What can you remember in a glimpse?

The text below will bring up an animation. Just look at it once -- no cheating! A picture will flash for about a quarter of a second, followed by a color pattern for a quarter second. Then the screen will go blank for about one second, and four objects will appear. Use the poll below to indicate which object (#1, 2, 3, or 4) appeared in the picture.

Click here to view the animation!

I'll let you know which answer was correct at the end of the post, but this test approximates the procedure of an experiment conducted by Kristine Liu and Yuhong Jiang, designed to measure the capacity of visual working memory. If we get enough responses, we can see if our results match theirs.

Previous studies have had conflicting results, with some indicating we can remember a large number of details of a briefly presented scene, and others suggesting that we don't notice differences between scenes even when we look at them for several seconds (see this Cognitive Daily article for one example).
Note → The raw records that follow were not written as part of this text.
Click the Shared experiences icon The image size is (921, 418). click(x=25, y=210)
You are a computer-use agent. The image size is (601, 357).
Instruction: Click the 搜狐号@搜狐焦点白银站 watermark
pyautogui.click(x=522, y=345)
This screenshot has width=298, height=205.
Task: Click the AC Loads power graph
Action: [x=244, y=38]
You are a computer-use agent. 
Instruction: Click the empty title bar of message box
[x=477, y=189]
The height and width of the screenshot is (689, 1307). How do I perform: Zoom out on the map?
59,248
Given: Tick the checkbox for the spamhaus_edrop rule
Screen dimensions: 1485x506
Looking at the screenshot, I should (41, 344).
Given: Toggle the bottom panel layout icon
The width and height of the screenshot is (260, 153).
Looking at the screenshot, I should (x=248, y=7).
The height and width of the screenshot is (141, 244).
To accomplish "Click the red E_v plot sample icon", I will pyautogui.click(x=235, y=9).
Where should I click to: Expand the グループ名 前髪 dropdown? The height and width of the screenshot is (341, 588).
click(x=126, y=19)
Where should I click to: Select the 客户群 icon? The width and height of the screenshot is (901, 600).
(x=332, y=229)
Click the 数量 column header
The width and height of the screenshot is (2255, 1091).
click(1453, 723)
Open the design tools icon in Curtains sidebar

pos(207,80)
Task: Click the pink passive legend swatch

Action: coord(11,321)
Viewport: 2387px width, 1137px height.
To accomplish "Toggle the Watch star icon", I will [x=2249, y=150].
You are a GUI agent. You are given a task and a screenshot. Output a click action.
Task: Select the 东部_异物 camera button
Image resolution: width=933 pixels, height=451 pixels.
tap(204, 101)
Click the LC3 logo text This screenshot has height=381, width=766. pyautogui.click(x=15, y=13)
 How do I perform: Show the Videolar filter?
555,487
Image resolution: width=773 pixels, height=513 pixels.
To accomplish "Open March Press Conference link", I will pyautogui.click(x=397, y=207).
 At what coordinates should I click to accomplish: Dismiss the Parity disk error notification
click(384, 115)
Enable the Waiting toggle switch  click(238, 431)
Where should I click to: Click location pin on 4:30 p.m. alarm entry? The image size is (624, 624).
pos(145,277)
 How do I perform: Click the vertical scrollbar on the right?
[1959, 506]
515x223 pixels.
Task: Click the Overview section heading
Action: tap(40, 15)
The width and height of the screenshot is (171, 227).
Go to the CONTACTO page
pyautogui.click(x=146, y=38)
Liu and Jiang noticed that one problem with some studies is that they asked participants to recall the names of objects, or when they asked participants to choose among possible objects, it was easy to guess. Liu and Jiang avoided these problems by including two entirely different sets of objects in each scene they used. In their first experiment, viewers briefly glimpsed one scene with 10 different objects in it, then had to choose the objects that were in the scene from a set of 20 objects. The 10 "incorrect" answers were the correct answers for the other scene. Half of the viewers saw each scene, and the results were combined:


Responses were better than chance for only the first object selected -- just 75 percent accuracy. Apparently a brief glimpse of a scene isn't enough to introduce many details into working memory.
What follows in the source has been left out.